Honolulu Fire Department spokesman Kenison Tejada said fire department calls appeared to have increased slightly this year over last, but it was not clear if fireworks were part of the increases.

There were 15 fireworks-related calls on New Year's Eve, but some of another 14 undetermined cases might have involved fireworks, he said.

Tejada said a depressed economy and reluctance to use fireworks since the Sept. 11 attacks may also have contributed to the decline.

But Jerry Farley of American Promotional Events, one of the larger fireworks suppliers for the state, said there was a nationwide uptick in fireworks use this year in a post-Sept. 11 burst of patriotism.

That did not change the overall trend in Hawai'i, however, Farley said. Firecracker sales by his firm in Hawai'i went down more than 30 percent after the law went into effect in 2000, and this year still remained 25 percent lower than before the law was made.

Americans will probably get out of the firecracker importing business next year, Farley said.

He predicted firecracker use will continue to decline until it reaches a bedrock of traditional cultural users in Hawai'i, a state that he said probably buys 20 percent of the legal firecrackers sold in America.

But Farley warned that the firecracker permit fee could eventually lead to a black market in firecrackers.

Some retailers are pulling out of the business because of declining sales and also because each site must pay a $500 fee to the city instead of the old $100 fee.

And wholesalers also are leaving the Hawai'i market because wholesale permit fees have been increased from $110 to $3,000, said Honolulu Fire Battalion Chief Ken Silva of the fire prevention bureau.

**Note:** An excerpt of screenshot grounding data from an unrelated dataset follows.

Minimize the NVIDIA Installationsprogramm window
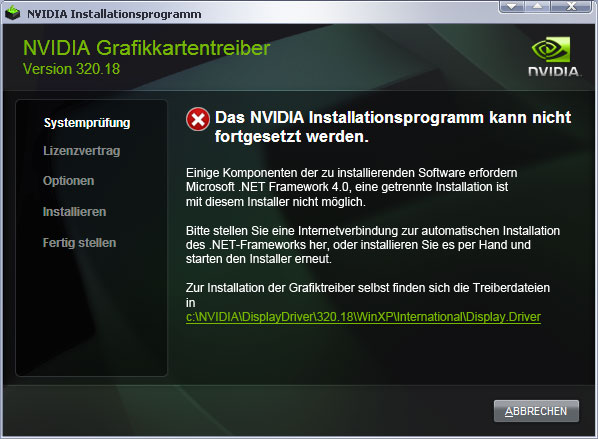Screen dimensions: 598x439 511,6
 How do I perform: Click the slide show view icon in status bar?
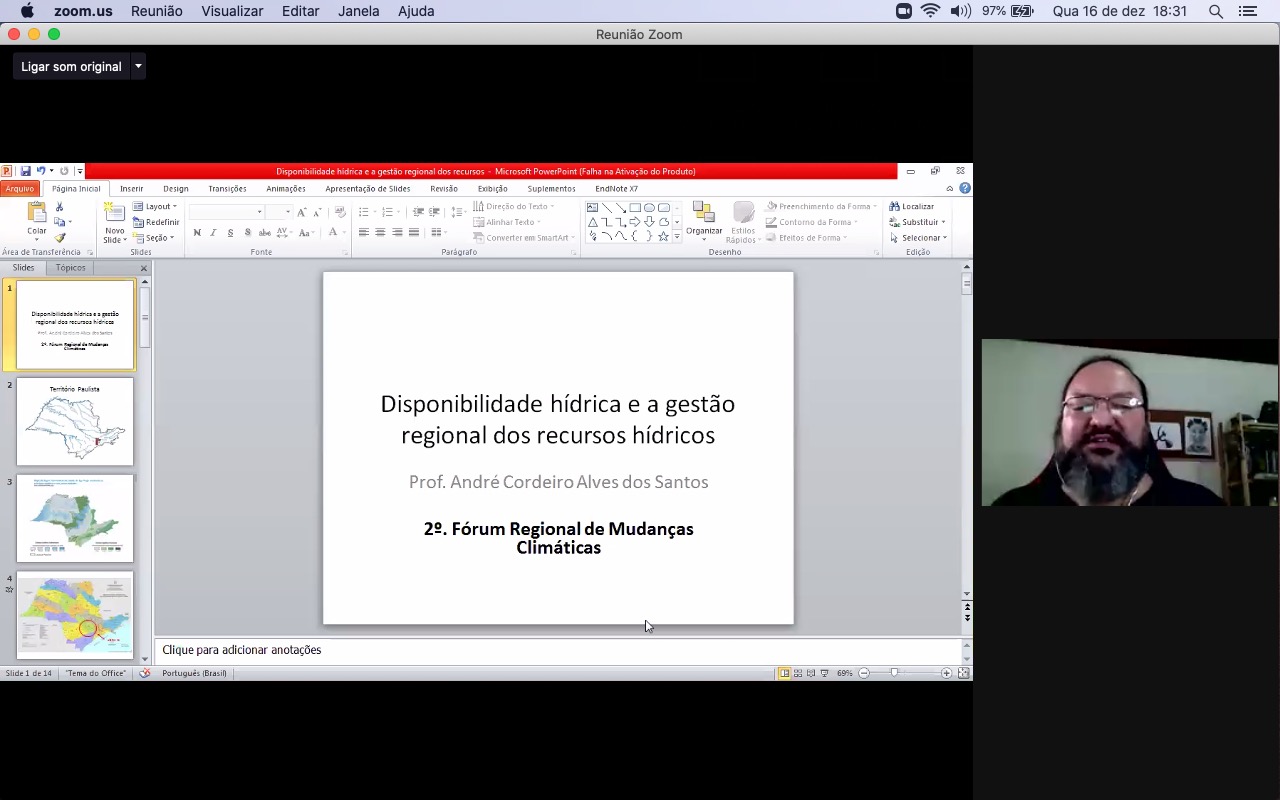pos(824,673)
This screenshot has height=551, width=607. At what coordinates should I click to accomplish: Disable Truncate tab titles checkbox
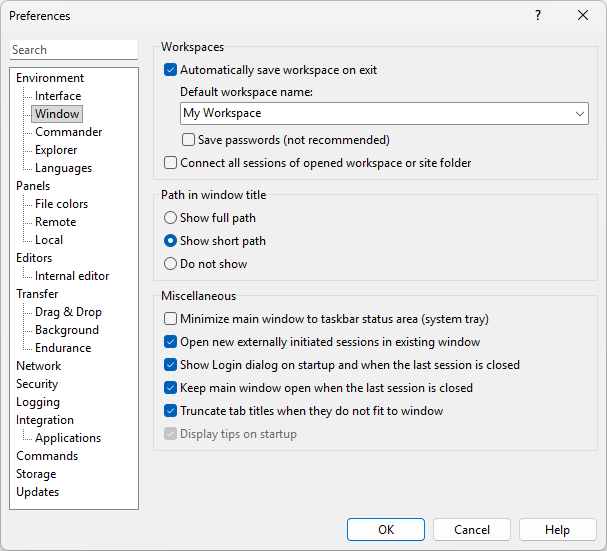tap(170, 411)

Most Neighbor Islands reported similar trends.

Big Island police Lt. Kenneth Vierra said there were fewer injuries and fires. "It was a good New Year's here," said Vierra.

Fire officials agreed.

Kaua'i fire Capt. Dennis Aquino said there seemed to be fewer fireworks exploded on Kaua'i than in previous years. The department issued 416 permits, down from 626 last year.

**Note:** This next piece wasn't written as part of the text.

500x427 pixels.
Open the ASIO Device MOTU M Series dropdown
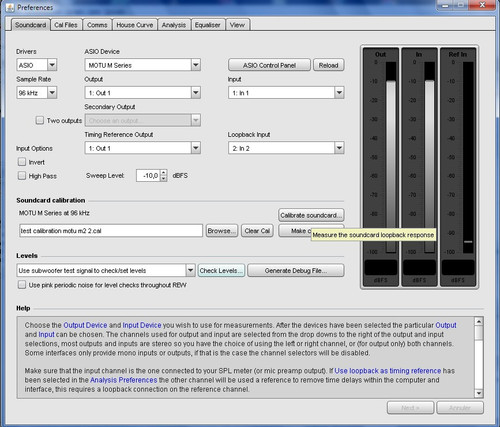[x=196, y=65]
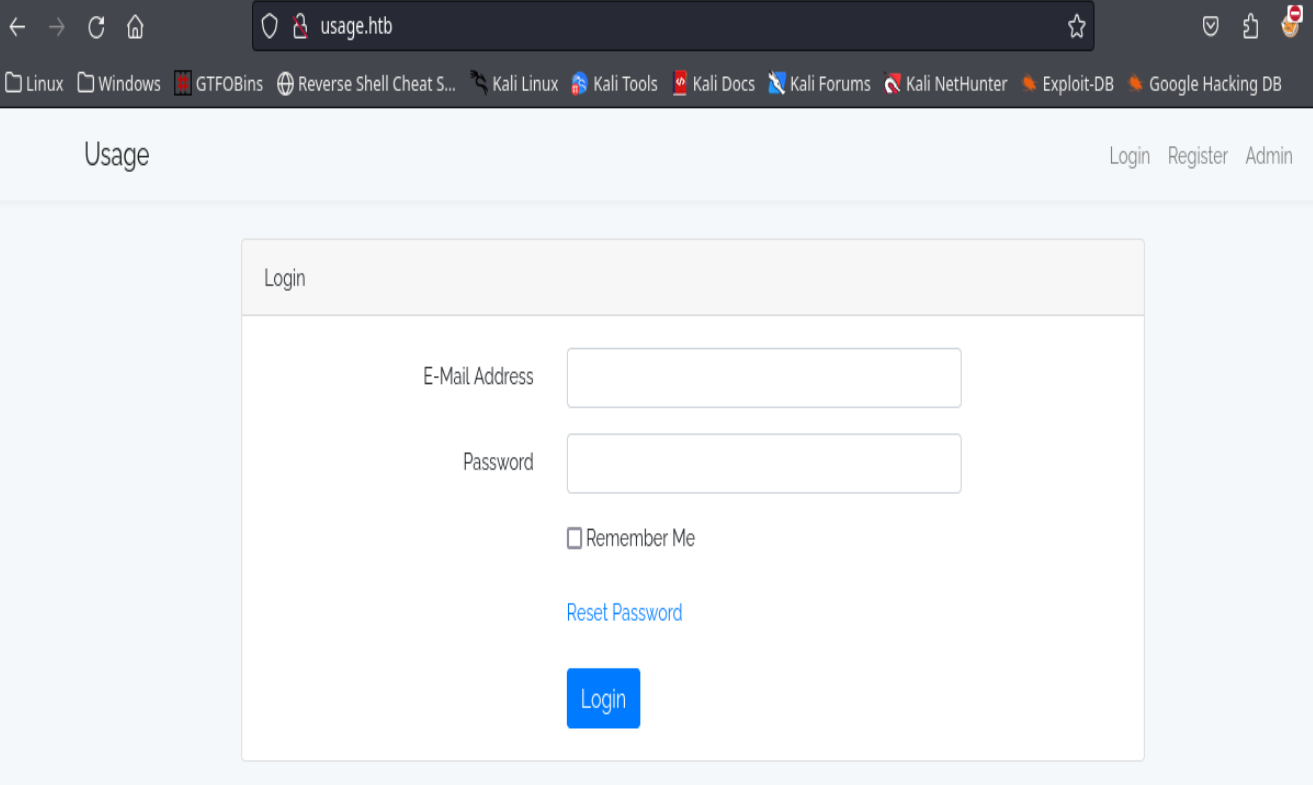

Aquino said some stores seemed to have smaller stocks, and ran out and that may have deterred people from buying non-refundable permits.

He said there were seven small brushfires on New Year's Eve, three on New Year's Day, and no major incidents.

Maui may have been the exception in fireworks permits. Lt. Scott English of Maui Department of Fire Control's Fire Prevention Bureau said more permits were sold in Wailuku this year than last; numbers from other stations were still being tallied.

English said officials are looking into whether a roof fire that caused $50,000 damage to a retail complex at 505 Front Street at 3:45 a.m. Tuesday was caused by fireworks.

There were a handful of other minor fireworks-related complaints on Maui, but no arrests or injuries.

Advertiser staff writers Christie Wilson, Hugh Clark and Jan TenBruggencate contributed to this report.